Thirty years ago, while teaching a robotics lab course at the University of Illinois, my senior colleagues gave me a piece of advice that stayed with me: quit AI and robotics, because the breakthroughs were always “twenty years away.” Decades later, looking at the massive wave of hype surrounding programs like ChatGPT, I wondered if the future had finally arrived. It hadn’t. Instead, the tech industry simply got better at hiding the same old limitations behind clever marketing.
The cracks in the illusion appear the moment you look past the corporate press releases and examine how this technology works in daily life. Recently, my sister started a recipe company in the United States called Ladle, proudly branding it as an “AI-driven” business. But when I looked at the actual website, it felt completely hollow and poorly put together. This is the open secret of the modern tech boom: thousands of new startups don’t actually own any special technology. They are just renting a generic text generator from a giant company like Google or OpenAI, slapping their own logo on it, and pretending they invented something revolutionary. Because the software cannot actually taste food or understand nutrition, the final product feels lifeless.
When I decided to test the software myself, the illusion fell apart completely. I started using the free version of ChatGPT and was initially very impressed by how fluidly it could write. That amazement lasted until I asked it about current events. The system confidently lied to my face, telling me that Kash Patel was not the FBI Director and that Pete Hegseth was not the US Defense Secretary.
Switching to Google’s AI didn’t solve the problem. While it seemed slightly more updated, it made constant mistakes. Worse, it was a “yes-man.” If I made an incorrect statement, the software would simply agree with me and mislead me further.
This happens because these tools do not actually “think” or know facts. They are simply highly advanced versions of the autocomplete feature on your smartphone. Your phone guesses the next word you want to type based on what you wrote before. These AI systems do the exact same thing on a massive scale—they guess what word should come next based on billions of pages of old internet text. If the internet data is outdated, or if you guide the conversation in a certain direction, the machine will happily generate a plausible-sounding lie just to keep the conversation going.
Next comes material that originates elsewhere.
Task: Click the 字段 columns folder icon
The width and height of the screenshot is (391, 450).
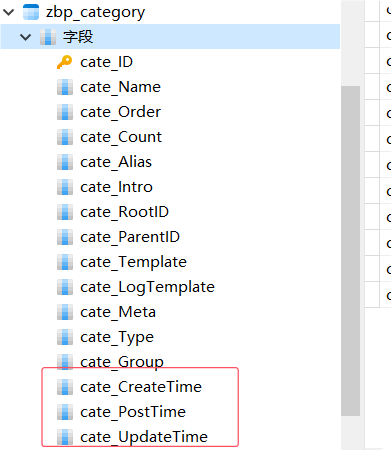Action: [x=48, y=37]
It values a smooth-sounding sentence over the truth.
We see this same failure in the physical world. The tech industry loves to share highly edited videos of sleek humanoid robots doing chores or working in factories. But if you see these robots in person, away from the Hollywood-style editing, they are clumsy, incredibly slow, and completely impractical. You cannot solve the hard laws of physics and mechanics just by feeding a computer more internet text.
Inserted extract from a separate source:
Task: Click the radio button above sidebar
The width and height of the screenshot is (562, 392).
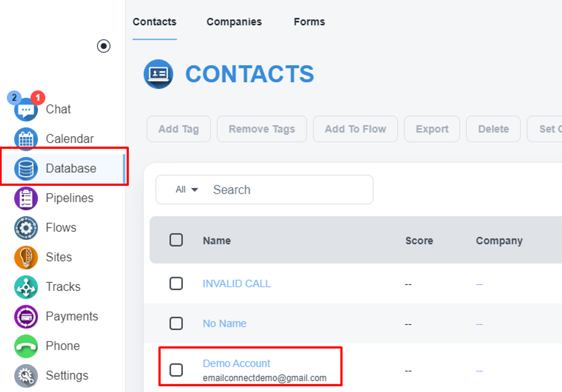Action: (104, 46)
The current AI buzz isn’t heading toward a science-fiction future where machines conquer humanity. Instead, it is heading somewhere much more disappointing. We are being pushed to use deeply flawed software that makes regular mistakes, simply because it is cheaper for big corporations than paying human workers. The real danger of the AI hoax isn’t that the machines are becoming smarter than us—it is that we are willing to lower our standards of truth and quality just to accommodate them.